ジェズースの代わりは誰にもできないのは明らかで、エディがそのままそれをやる必要もない。今回はゴール貢献までしてくれたし、ファンとしては大いに安心させられた。エディ・エンケティアとして、このチームに貢献してくれればいい。ジェズースが戻ったときにポジションを争うような存在を目指して、これからもどうぞがんばっていただきたい。
マルティネリに関しては、正直この試合の彼は疲労だったのか、集中を欠いていた印象があった。クロスやパスの精度が低く、出すべきじゃない(我慢して後ろに戻すことも選択肢)ときに通りそうもないパスを出したり。だがそれは、ぼくがメモに「GMがよくない」と書いた直後だった。左足からニアを抜くゴール。また弱足。あれが入るとは。
あのシーンをハイライトで見直すと、ネリが右足だと知っているDFはカットインサイドのほうを警戒して、一瞬フェイクにひっかかる。そのすきを突いた左足でのみごとなショット。サカもネリも弱足を積極的に使おうとしている様子は以前から観られたが、今回はそれがまんまと成功していた。4分のサカの幻ゴールも右足だったかも。彼らが単足から両足に進化すると、攻撃の選手としてさらなる脅威になりそうである。
マルティネリのゴールといえば指摘しておかねばならないのは、みんな気づいただろう、サカの貢献。
あのゴールの起点はサカとデクラン・ライスのボールの奪い合いにサカが勝ったところから始まるのだよね。サカの強さがなければ、あのゴールは生まれなかった。サカは特別フィジカルな印象はないが、いつの間にあんな強さを身につけていたのだろう(ライスに勝った身体の強さはティエリ・アンリにもツッコまれていた)。デクラン・ライスは、現在80mの価値があるPLを代表するCMで、そんな選手にあのように勝つとは。いつもひどいファウルばかりされているから?

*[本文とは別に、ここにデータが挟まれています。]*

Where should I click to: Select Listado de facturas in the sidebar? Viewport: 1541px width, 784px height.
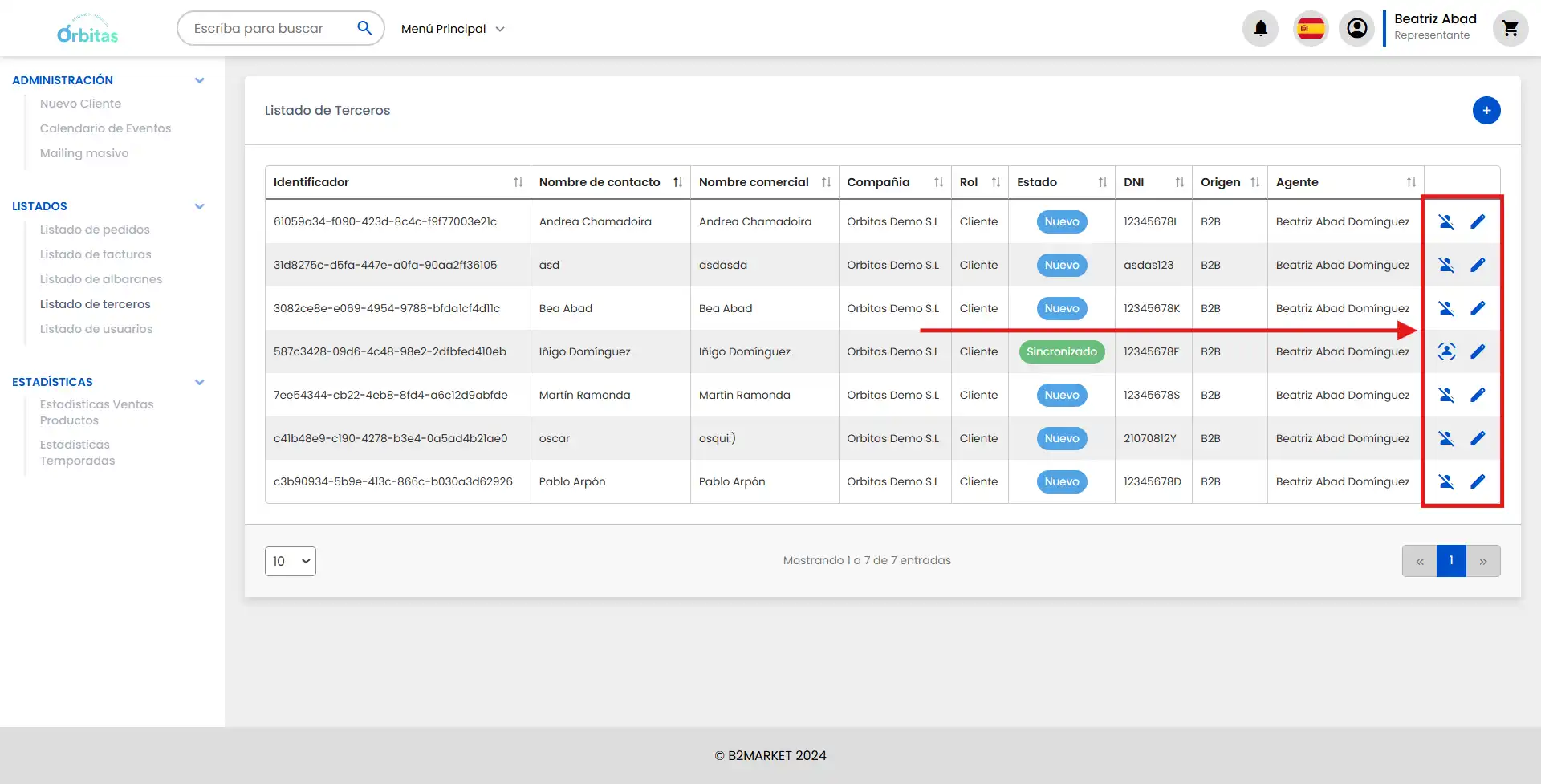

サカもこちらの認識が追いつかないほど、どんどん進化している。毎試合で、進化が目に観えるみたいだ。
試合後のtweetもトリオで並んだ。
VAR?
今回もVARで重要なレフェリングがいくつかあった。が、議論になるようなものはなかったか。
まず4分のサカのゴール。
あれはリアルタイムで観ていて、試合が終わるまでよくわからなかったが、結局オーデガードのスルーボールがエンケティアに渡るまえ、サカの足にかすってしまっていたらしい。その時点でエンケティアがオフサイドポジションにいたため、議論の余地なし。
それと24分のサリバのペナルティ。
あれも、ソフトな接触といっても、サリバの足が相手ランナーの足に当たっているのはたしかっぽいので、まあしゃあない。逆の立場なら「あれは120%ペンです」と云っているようなプレイ。文句なし。
あとは48分の相手選手のハンドボール。
マイケル・オリヴァーがハンボーでペナルティを宣告しつつ、結局VARで覆った。おとがめなし。
今回に限っては、VAR判定にもとくに文句はない。文句を云わずに済むなら、そのほうがいいやね。
ジンチェンコが復帰
心強い。やっぱり彼のピッチ中央での存在感は、KTとは違うものだな。
彼がボールを求めてパーティの真ん前に立ったときは、オーデガードがもうひとり増えたみたいな感覚になった。自分がチームプレイの中心になりたいのを隠さないというか。ゲイムメイキングする気マンマンマン。
その点、KTはまだ使われる側という気持ちがあるように思う。まあ、それも選手の個性。
つぎの試合あたりから、LBは選手が入れ替わるかもしれない。
この試合については以上
正にビッグクラブ。
最高の年末、今年と最後のアーセナルで、ナイスゲームでした。